The first and most obvious step you must take when aligning performance with results is to determine concrete results measurement. For some organizations, this is a “done deal”, but for others, this is a necessary step. Does your organization measure success base on production, sales, operational efficiency, net income, or a combination of all factors? Would each job have a direct responsibility to these measurements, or are some more appropriate to certain measurements than others? In order to align correctly, you must determine what your measurements are. Once you know how the organization measures success or failure, you can move on.

Next, step into the role of human resources. What are the current performance measurements for individuals in the organization? If this aspect of HR hasn’t been evaluated in a while, you may be surprised at how associates are evaluated – and paid increases. Look at the performance standards and determine if they are competency-based or based on random criteria. Do the performance standards take results measurement into account? As you answer these questions, you’ll get a good picture of the current state of performance measurement and evaluation. You may have to slightly tweak performance standards or you may have to start over. But once you know what your organization’s measurements are and how individuals are currently evaluated, you can take a firm step to align performance with results.

The best way to clearly and concretely make the alignment is to create performance agreements for all members of the organization. The agreement should outline expected results and should “contract” each individual to the successful completion of each result. To create this type of system, your HR area may have to drill down to each job or job group, based on the results to which they can contribute. The most successful performance agreements are competency-based, so you’ll have to determine what competencies best support certain results. For example, salespeople may contribute to net sales, income, production, and possibly expense management. How does each of those measurements break down into a competency? You may end up with Sales Savvy, Operational Efficiency, and Customer Service as broad competency categories. When you’ve created your agreements, you must use them properly to make your alignment complete.

Performance agreements, even with all of the work of creating competencies and aligning them to results, are no good if they are not executed properly. To start, every individual should have a performance agreement that they work on with their manager. Let’s say you have a new salesperson. His or her goals can be less than the other salespeople in the unit but proportioned so that they help the entire unit meet the goal. Whatever the setup, each individual must agree, with his or her manager, to meeting or exceeding each goal – at the beginning of the evaluation period. When the evaluation period is over, let’s say from year to year, the manager must sit down with the organization’s results in hand and compare them to the individual’s performance. The results of this evaluation should determine pay increases and future movement.
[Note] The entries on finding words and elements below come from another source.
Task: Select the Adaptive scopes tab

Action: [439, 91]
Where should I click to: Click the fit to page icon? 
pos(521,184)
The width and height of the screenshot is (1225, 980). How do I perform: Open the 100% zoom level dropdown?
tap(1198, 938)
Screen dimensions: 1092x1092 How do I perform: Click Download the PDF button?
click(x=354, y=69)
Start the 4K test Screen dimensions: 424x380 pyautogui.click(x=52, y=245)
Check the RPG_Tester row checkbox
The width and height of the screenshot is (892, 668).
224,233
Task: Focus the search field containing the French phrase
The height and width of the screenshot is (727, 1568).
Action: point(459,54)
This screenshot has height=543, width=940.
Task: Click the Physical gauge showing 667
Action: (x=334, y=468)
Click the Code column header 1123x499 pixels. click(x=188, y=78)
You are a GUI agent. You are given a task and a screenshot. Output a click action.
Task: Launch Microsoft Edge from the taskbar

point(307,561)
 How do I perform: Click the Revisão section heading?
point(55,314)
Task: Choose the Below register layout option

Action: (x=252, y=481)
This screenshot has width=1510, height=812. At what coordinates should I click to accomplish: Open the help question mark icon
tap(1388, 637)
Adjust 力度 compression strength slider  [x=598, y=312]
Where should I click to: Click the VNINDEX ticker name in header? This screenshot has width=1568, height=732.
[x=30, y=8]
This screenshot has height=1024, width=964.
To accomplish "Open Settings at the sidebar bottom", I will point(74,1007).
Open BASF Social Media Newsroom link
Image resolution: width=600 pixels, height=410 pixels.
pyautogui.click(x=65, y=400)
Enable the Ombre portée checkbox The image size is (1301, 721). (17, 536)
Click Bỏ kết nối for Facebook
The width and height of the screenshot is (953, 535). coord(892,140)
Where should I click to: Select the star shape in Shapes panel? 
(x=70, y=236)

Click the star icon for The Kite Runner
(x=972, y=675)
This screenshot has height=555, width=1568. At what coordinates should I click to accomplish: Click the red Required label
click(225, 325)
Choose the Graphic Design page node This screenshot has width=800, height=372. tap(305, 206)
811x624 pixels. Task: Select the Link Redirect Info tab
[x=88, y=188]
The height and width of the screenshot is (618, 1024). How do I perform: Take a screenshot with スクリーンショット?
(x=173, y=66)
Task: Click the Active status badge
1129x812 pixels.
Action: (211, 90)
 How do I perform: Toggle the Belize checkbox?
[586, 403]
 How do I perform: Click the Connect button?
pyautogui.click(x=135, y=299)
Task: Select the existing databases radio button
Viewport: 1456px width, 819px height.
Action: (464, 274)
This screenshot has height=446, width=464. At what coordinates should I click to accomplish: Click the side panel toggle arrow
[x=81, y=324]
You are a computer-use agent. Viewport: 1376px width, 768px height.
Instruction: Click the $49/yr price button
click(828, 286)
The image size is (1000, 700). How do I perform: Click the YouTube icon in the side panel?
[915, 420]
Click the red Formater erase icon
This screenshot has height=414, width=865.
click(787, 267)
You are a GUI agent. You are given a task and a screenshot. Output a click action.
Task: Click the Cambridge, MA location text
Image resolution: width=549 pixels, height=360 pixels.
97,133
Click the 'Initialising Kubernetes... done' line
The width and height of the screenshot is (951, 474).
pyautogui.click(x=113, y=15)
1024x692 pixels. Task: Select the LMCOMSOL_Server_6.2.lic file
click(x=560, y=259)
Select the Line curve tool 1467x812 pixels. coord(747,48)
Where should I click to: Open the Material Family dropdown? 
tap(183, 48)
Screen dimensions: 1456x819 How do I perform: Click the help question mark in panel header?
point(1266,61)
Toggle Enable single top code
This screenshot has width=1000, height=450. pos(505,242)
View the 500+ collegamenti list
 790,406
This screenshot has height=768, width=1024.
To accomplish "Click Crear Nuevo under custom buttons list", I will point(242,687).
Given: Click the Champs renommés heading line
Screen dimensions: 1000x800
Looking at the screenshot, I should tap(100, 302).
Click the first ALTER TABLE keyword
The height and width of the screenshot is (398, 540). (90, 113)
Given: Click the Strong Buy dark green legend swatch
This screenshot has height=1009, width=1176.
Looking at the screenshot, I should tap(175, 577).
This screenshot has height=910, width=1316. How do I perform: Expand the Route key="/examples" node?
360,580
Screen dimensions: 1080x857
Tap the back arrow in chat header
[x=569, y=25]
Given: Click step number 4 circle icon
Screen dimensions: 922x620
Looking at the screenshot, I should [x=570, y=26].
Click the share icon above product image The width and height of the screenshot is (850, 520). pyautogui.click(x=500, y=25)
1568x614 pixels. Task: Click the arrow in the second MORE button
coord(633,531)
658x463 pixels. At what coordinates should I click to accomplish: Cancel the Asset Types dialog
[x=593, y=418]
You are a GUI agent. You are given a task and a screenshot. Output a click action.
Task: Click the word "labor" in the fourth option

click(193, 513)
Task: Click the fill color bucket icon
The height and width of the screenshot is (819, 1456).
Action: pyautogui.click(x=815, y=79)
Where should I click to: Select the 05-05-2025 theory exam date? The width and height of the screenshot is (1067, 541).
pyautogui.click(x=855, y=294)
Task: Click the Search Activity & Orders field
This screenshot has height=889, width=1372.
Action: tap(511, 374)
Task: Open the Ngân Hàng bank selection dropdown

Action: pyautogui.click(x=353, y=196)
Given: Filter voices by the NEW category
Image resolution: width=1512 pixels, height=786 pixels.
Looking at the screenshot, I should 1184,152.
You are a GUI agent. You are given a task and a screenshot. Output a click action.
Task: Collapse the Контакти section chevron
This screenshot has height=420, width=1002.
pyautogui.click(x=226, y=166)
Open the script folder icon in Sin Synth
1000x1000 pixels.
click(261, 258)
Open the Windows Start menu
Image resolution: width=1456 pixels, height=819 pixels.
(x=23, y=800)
As your organization’s metrics change, make appropriate changes to performance agreements. For example, if you know that you’ll have to increase production next year, make the adjustment to the expected results – and to the performance agreements of the jobs or job groups that are affected. Try not to make changes during the evaluation period. If you do have to make changes during that period, be sure to find an equitable way to adjust performance agreements.

Aligning performance with results does not need to be a complicated process – as long as you know how the organization measures success and how to translate that to an individual or groups’ performance expectations. Take the time to figure this out and you’ll put your organization on the fast track as a high performer.